▶ **Items**:
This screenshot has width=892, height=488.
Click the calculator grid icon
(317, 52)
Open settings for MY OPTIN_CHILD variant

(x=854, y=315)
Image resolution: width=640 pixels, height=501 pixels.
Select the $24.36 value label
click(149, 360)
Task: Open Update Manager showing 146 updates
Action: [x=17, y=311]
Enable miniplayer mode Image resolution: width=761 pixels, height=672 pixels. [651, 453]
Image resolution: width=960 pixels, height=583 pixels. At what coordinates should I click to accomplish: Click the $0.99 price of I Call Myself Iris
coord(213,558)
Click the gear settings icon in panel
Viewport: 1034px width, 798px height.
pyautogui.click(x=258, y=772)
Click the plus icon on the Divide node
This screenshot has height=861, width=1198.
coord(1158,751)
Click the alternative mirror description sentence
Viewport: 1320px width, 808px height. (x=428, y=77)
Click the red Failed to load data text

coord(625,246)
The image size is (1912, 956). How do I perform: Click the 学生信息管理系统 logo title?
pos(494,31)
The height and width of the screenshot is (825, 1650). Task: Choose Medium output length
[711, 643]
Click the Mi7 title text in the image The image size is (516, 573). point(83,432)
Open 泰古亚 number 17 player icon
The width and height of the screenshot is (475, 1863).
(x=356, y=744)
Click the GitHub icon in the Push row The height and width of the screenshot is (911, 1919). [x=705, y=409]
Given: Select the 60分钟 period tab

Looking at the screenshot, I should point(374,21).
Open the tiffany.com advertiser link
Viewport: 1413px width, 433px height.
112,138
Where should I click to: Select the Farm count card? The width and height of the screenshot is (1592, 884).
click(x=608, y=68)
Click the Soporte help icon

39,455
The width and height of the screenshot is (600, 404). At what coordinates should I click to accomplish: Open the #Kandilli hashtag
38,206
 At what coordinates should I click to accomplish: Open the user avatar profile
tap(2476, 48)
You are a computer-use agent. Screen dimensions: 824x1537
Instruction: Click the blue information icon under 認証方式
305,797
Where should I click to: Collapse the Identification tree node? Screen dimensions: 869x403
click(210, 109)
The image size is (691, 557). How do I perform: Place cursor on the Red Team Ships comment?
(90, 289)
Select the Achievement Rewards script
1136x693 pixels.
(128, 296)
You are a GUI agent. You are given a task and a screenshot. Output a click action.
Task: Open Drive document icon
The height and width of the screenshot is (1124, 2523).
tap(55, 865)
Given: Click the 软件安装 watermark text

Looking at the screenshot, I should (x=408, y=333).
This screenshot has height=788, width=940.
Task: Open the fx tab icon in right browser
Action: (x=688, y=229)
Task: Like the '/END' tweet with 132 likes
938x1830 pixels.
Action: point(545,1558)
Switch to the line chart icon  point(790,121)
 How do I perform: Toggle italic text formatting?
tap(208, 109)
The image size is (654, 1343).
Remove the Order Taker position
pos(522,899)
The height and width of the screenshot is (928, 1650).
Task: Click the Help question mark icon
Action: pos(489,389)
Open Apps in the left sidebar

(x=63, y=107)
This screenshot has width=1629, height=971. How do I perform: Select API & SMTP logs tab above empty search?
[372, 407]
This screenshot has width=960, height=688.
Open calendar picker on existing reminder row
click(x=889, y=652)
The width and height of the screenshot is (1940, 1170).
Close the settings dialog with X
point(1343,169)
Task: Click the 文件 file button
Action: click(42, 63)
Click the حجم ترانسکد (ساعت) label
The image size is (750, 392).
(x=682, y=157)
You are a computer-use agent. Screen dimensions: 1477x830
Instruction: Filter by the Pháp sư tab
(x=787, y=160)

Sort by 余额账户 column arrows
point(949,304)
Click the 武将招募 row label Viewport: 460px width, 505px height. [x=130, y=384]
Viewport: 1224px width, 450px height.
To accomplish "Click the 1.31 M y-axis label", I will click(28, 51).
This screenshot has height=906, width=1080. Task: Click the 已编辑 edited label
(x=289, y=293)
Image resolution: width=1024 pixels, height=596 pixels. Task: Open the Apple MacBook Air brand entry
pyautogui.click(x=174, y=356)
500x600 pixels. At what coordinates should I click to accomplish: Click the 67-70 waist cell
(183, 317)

▶ **Short problem**: List every line of the material above that contains the string "computer", treating case as significant.

▶ **Answer in full**:
You are a computer-use agent. Screen dimensions: 824x1537
You are a computer-use agent. Screen dimensions: 1477x830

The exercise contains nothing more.